DESCRIPTION OF THE TASK → Give back a single figure: the number of lines in the entries below that contain "dimensions".

EXTRACTED DATA →
╭──
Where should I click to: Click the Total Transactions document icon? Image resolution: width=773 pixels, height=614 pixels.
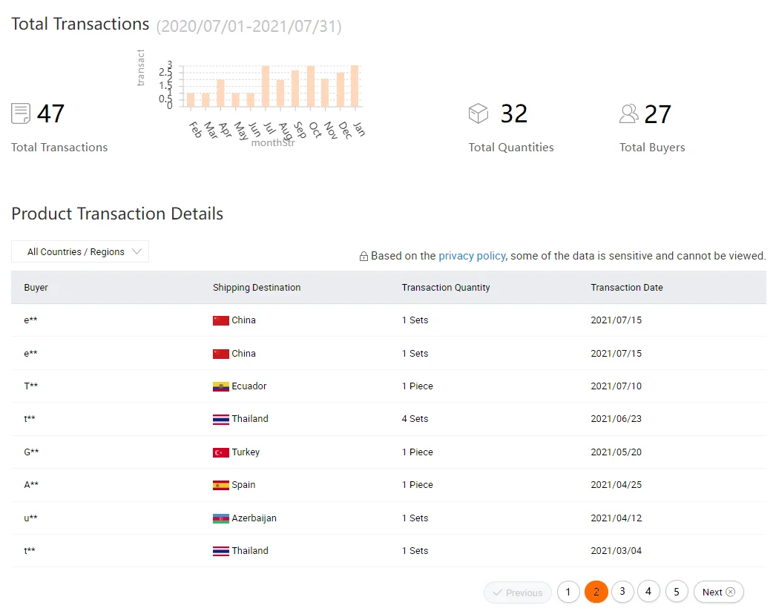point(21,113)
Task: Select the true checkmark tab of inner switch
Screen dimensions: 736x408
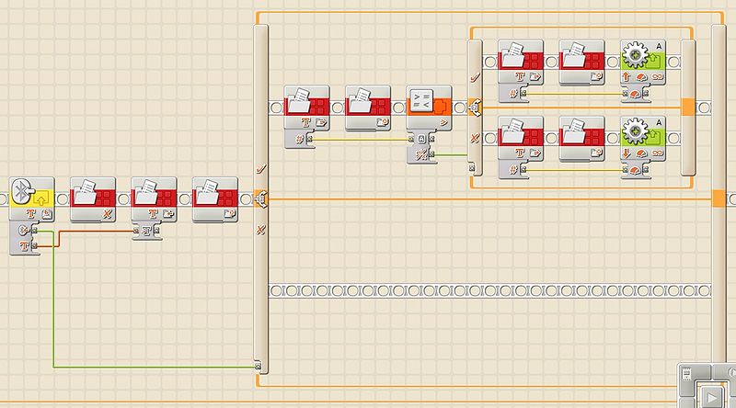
╰──
╭──
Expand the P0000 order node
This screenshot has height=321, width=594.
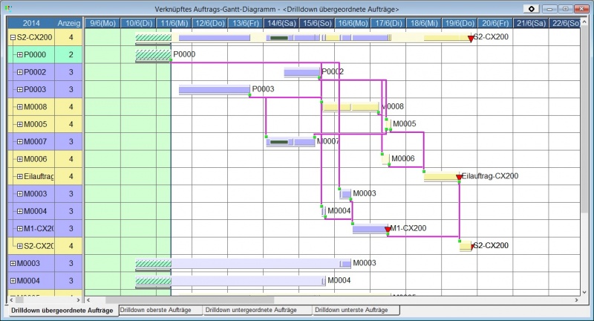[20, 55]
╰──
╭──
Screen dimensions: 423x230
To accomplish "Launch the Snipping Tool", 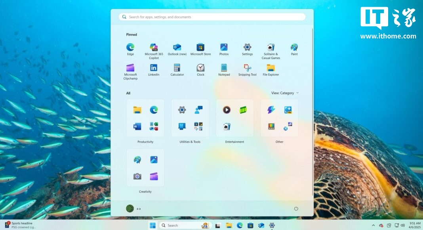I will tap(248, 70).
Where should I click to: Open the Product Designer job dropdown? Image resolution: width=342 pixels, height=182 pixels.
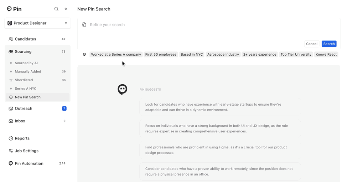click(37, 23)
╰──
SOLUTION TO THIS TASK → 2